A technical but important distinction is whether the government must apply a "survival" or "recovery" standard when weighing habitat protections. Regulations in place since 1986 require protection for habitat as a means to aid survival of species. Environmental groups want them to expand protections to aid species' recovery.
Environmentalists say the courts support their approach. In a 2004 decision in Gifford Pinchot Task Force v. Fish and Wildlife Service, the 9th U.S. Circuit Court of Appeals said the survival-based standard goes against the Endangered Species Act because it would "drastically narrow the scope of protection commanded by Congress under the ESA."
The issue also came into play in a lawsuit filed by environmental groups several years ago against Interior in an effort to block livestock grazing in Colorado habitat for Preble's jumping mouse.

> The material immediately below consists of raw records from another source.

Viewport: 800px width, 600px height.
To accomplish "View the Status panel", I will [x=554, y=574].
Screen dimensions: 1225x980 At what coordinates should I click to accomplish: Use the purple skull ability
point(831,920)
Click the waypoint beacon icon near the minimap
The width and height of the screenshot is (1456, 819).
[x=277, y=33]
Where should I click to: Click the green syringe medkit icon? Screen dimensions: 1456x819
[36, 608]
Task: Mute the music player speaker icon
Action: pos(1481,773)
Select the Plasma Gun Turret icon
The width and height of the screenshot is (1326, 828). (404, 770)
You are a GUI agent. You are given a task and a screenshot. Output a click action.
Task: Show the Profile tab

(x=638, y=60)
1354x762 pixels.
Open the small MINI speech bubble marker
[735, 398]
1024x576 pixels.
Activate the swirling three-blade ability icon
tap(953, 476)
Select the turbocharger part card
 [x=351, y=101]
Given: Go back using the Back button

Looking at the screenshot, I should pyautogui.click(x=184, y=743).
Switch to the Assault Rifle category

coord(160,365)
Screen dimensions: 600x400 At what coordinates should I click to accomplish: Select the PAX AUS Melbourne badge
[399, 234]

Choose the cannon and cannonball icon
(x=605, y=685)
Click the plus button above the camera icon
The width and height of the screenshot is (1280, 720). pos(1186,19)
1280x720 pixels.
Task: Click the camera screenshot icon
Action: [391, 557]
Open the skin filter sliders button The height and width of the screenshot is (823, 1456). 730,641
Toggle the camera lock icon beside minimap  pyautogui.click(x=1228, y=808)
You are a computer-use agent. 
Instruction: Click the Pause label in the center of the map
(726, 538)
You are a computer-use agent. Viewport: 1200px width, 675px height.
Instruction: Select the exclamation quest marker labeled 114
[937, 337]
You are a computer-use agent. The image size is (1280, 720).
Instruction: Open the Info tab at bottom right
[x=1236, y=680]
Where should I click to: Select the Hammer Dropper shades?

The groups argued that grazing was "adverse modification" because it would not promote the recovery of the mouse. But the government and ranching and homebuilder groups said grazing should be allowed, since "adverse modification" does not require "recovery." They said grazing itself was not jeopardizing the mouse -- even if it might be altering some of its habitat.
The 10th U.S. Circuit Court of Appeals sided with environmentalists, ruling in December 2007 that the "adverse modification" standard requires agencies to consider recovery. The court said any permitted actions should allow for species "conservation."